TRANSPRESSION ALONG THE SOUTHERN CHESTER VALLEY, TREDYFFRIN TOWNSHIP, SE PENNSYLVANIAN PIEDMONT


TAHAN, Albert G. and SOLAR, Gary S., Department of Earth Sciences, SUNY College at Buffalo, 1300 Elmwood Avenue, Buffalo, NY 14222, tahaag56@mail.buffalostate.edu

Metasedimentary rocks at the E end of the southern Chester Valley (Tredyffrin Township), W of Philadelphia, recorded multiple metamorphic episodes during shear. Foliated marble of the Laurentian Cambro-Ordovician passive-margin are in suture contact (the Martic Line) with Octoraro phyllite, the Early Paleozoic Iapetan trench-fill sediment. Structures in the rocks are subparallel to the suture (070). Previous mappers interpreted the structure as both a thrust fault, and a contact within a Chester-Valley-wide trancurrent shear zone system.
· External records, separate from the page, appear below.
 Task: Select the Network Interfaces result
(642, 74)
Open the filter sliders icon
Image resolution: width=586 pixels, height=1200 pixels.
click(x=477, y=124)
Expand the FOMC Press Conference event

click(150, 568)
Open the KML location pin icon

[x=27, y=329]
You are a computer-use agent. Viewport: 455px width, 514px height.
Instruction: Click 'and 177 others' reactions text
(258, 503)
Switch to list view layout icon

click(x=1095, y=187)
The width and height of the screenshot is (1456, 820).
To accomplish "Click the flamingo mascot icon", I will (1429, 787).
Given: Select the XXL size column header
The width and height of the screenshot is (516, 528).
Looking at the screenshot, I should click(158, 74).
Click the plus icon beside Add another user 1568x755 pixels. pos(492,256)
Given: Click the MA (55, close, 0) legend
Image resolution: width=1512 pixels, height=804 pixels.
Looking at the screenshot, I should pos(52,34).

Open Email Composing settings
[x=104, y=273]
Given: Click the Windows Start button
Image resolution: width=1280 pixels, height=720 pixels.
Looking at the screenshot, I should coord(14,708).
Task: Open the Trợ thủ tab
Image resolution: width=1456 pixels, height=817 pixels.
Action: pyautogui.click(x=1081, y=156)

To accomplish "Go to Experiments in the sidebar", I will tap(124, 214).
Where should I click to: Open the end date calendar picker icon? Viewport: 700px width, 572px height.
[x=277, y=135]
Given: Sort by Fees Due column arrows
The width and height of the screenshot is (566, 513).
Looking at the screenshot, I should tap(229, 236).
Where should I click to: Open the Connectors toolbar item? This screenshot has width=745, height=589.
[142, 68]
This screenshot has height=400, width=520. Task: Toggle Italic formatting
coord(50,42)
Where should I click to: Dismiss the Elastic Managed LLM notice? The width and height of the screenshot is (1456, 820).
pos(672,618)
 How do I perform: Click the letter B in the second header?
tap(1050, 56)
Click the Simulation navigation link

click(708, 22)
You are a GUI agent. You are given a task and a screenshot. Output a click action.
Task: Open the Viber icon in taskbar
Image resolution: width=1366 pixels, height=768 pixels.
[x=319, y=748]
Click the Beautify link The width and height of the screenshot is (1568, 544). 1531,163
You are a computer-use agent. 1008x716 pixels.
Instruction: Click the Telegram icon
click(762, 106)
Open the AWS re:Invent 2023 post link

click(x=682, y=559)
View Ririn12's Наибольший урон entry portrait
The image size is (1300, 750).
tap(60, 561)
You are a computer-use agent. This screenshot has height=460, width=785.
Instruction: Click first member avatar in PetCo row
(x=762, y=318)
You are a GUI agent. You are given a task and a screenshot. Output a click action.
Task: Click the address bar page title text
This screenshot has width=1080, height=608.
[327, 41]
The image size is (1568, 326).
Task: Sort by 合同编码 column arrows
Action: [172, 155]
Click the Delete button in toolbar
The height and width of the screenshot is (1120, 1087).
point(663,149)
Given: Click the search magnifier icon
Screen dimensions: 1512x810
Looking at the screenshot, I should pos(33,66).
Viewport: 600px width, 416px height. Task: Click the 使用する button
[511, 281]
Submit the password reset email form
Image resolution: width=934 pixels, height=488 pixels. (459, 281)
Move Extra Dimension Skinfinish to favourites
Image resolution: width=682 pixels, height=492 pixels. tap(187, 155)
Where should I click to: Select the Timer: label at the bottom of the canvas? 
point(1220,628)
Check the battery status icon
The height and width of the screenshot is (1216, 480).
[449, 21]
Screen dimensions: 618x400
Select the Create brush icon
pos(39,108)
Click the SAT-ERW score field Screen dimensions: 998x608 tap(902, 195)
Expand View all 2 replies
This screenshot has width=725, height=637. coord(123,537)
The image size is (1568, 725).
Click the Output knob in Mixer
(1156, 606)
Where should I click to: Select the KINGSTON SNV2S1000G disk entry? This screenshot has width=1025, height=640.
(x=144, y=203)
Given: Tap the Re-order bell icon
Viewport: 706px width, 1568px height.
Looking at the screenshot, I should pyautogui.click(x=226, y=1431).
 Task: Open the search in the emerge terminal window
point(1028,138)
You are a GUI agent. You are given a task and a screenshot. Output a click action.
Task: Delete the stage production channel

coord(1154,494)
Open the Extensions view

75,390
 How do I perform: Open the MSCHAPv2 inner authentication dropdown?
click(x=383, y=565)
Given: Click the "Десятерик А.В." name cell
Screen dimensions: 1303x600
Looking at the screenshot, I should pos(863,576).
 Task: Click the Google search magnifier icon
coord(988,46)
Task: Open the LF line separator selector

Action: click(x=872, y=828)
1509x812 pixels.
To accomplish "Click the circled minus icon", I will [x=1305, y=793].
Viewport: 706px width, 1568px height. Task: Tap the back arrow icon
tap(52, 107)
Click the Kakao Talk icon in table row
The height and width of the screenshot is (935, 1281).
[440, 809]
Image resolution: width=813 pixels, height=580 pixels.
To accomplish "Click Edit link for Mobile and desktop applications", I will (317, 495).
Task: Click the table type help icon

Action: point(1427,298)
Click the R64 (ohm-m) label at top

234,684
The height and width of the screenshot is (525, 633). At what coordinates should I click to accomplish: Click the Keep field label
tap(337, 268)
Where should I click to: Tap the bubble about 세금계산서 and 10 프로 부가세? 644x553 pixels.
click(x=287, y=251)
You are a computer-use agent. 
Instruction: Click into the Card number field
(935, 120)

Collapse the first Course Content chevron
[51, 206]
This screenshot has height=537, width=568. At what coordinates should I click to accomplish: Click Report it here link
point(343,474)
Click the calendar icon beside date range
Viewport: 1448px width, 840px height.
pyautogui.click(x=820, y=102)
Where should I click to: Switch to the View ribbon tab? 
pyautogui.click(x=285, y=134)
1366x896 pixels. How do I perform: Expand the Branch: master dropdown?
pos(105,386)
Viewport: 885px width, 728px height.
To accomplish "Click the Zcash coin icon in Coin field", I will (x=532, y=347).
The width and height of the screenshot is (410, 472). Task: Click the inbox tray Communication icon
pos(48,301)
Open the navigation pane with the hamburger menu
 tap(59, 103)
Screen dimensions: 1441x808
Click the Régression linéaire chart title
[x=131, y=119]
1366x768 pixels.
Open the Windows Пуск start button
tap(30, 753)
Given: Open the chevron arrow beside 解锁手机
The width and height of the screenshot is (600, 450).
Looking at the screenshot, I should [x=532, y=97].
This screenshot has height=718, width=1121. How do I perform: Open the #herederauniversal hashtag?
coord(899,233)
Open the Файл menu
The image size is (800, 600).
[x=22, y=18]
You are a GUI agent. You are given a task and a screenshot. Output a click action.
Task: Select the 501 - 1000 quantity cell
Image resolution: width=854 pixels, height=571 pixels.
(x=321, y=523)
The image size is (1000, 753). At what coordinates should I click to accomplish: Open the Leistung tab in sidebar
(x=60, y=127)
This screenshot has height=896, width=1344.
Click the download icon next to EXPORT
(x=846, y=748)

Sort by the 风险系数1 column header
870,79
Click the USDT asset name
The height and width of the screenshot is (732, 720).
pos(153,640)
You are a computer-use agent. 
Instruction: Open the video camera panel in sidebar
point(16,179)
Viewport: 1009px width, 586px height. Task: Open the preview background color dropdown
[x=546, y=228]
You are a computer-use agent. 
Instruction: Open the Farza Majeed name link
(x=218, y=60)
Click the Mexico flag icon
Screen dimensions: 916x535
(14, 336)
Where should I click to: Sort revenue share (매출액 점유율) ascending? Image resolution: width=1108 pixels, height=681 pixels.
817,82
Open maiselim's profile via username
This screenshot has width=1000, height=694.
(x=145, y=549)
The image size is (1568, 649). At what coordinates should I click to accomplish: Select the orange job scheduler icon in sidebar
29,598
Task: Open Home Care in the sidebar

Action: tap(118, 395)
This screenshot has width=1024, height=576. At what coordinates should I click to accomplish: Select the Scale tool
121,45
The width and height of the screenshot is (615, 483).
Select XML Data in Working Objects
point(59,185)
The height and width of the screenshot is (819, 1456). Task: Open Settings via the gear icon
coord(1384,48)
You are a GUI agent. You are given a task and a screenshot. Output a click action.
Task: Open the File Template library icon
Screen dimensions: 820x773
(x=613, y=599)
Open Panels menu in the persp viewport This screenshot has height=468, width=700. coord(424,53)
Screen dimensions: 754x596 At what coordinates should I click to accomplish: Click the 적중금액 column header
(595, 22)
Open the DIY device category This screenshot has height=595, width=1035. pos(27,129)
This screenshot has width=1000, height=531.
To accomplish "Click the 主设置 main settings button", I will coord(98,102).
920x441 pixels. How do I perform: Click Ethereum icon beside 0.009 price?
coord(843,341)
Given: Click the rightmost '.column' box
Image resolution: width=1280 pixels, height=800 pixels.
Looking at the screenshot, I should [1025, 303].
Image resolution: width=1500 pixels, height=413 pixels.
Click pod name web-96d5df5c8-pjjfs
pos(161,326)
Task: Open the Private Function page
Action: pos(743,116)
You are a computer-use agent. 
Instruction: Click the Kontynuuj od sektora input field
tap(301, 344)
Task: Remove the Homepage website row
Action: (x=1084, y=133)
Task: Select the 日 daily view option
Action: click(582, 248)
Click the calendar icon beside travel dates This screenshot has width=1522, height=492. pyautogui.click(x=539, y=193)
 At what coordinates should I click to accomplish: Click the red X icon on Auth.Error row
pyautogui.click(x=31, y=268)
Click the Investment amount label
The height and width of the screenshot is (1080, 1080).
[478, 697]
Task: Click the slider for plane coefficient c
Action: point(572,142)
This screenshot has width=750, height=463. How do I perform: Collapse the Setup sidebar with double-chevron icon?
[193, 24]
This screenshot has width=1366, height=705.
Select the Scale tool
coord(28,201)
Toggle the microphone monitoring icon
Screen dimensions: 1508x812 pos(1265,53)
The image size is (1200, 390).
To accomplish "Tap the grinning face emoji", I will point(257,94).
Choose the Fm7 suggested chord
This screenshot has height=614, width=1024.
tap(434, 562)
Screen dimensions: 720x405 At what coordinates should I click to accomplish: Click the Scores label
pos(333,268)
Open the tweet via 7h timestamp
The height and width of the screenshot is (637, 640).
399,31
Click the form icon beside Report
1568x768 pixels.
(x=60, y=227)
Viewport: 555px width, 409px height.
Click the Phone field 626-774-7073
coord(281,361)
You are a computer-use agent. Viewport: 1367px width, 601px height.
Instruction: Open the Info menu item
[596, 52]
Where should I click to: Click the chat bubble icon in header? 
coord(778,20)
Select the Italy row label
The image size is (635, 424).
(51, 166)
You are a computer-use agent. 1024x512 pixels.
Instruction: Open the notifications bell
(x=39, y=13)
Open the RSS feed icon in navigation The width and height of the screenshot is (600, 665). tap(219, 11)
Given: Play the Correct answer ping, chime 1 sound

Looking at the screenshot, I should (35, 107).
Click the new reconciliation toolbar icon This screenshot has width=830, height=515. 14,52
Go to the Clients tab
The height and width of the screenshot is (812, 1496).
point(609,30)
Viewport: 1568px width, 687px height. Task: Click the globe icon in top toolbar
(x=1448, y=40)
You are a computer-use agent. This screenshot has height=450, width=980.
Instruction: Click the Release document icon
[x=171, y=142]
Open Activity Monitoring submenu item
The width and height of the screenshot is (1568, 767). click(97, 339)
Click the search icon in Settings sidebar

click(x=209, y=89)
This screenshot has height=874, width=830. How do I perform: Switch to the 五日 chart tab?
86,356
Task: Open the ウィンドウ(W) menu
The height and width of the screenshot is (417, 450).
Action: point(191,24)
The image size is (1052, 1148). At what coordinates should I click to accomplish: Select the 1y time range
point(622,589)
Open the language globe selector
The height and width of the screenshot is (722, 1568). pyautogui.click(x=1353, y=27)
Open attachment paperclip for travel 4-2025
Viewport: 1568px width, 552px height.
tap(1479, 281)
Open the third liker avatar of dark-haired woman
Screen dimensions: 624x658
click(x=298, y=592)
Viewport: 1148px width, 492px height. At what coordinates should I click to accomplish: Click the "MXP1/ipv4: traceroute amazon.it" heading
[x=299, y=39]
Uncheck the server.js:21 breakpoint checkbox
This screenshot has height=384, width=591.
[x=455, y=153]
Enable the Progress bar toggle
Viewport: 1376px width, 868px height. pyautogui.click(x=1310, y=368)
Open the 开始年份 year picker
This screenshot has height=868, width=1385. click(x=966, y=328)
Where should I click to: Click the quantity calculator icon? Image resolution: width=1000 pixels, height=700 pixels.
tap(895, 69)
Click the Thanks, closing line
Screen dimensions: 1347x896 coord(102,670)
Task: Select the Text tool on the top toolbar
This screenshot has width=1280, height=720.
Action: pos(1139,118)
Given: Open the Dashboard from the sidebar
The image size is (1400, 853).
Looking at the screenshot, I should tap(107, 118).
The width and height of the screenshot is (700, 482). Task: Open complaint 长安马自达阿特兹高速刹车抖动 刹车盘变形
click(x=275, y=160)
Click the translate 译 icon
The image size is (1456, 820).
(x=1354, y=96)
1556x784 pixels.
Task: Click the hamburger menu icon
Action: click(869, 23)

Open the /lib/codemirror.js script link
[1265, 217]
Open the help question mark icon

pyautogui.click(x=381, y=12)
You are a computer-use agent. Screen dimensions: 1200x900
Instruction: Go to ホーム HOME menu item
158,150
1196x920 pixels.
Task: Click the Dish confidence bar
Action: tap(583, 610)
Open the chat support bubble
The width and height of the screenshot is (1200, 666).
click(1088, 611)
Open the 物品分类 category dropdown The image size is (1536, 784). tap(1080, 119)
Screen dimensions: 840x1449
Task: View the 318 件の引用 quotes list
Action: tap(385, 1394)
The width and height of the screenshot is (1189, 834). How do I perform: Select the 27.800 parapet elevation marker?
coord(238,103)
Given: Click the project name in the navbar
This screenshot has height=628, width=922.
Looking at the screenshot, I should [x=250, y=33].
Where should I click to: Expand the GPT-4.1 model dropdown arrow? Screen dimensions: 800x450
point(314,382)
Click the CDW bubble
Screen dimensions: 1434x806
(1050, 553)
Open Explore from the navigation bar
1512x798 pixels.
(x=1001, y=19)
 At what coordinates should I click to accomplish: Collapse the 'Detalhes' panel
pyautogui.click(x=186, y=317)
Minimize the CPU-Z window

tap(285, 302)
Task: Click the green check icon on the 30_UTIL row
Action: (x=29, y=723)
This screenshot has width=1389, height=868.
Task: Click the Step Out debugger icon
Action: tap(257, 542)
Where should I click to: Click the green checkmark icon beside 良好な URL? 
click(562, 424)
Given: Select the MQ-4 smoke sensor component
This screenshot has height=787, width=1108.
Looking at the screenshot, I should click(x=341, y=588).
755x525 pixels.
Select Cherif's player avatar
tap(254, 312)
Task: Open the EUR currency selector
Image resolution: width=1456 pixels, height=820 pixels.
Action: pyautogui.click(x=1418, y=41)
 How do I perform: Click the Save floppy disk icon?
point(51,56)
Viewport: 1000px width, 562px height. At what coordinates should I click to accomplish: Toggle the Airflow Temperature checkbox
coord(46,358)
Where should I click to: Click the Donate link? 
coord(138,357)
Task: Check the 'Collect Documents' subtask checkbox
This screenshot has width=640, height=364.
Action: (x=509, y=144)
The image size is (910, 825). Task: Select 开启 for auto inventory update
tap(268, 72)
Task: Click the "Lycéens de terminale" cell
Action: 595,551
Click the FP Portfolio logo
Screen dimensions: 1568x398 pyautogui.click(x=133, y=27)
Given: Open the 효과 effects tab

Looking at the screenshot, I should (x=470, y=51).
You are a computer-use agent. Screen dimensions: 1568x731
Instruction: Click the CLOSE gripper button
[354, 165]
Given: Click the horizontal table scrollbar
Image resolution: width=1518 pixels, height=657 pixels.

We test these conflicting interpretations with new mapping.

A 3km-wide suture-parallel strip (21 km long) was mapped that reveals a system of suture-parallel shear fabrics where discrete greenschist-facies higher-strain zones overprinted a wide zone of distributed transcurrent shear (amphibolite facies). The older shear encompassed the whole area; younger zones are localized, sub-parallel to the suture. Fabrics are strongly preferred along the suture. Foliation is steeply-SE-dipping. Mineral lineations are generally strike-parallel, but locally moderately ENE- and WSW-plunging, illustrating anastomosing structure. Crenulation is moderately NE- and SW-plunging, and quartz veins are boudinage with long axes strike-sub-parallel, or ptygmatically folded at a high angle to these (same strain ellipsoid). Thin sections reveal s-c fabrics, mineral fish and asymmetric boudinage. Phyllite fabric is defined by Bt-Ms-Chl, and all structures are consistently-oriented, but there is some variation in both orientation and fabric strength. Within the phylllite, however, and ~100 south of the suture, is a narrow (~100m-wide) zone where Chl is the dominant fabric forming phase, and where structures are more consistently oriented and grain sizes are relatively smaller (<100 microns). To the north of the suture is a set of elliptically-shaped hills composed of phyllite. The long-dimensions of these hills are generally E-W (suture sub-parallel), and marble drapes the phyllite along the structural grain. Each hill’s phyllite is mineralogically and texturally similar suggesting these hills are map-scale boudins that have recorded a suture-parallel, horizontal stretch. So, all data support an interpretation of suture-parallel transcurrent shear rather than thrusting.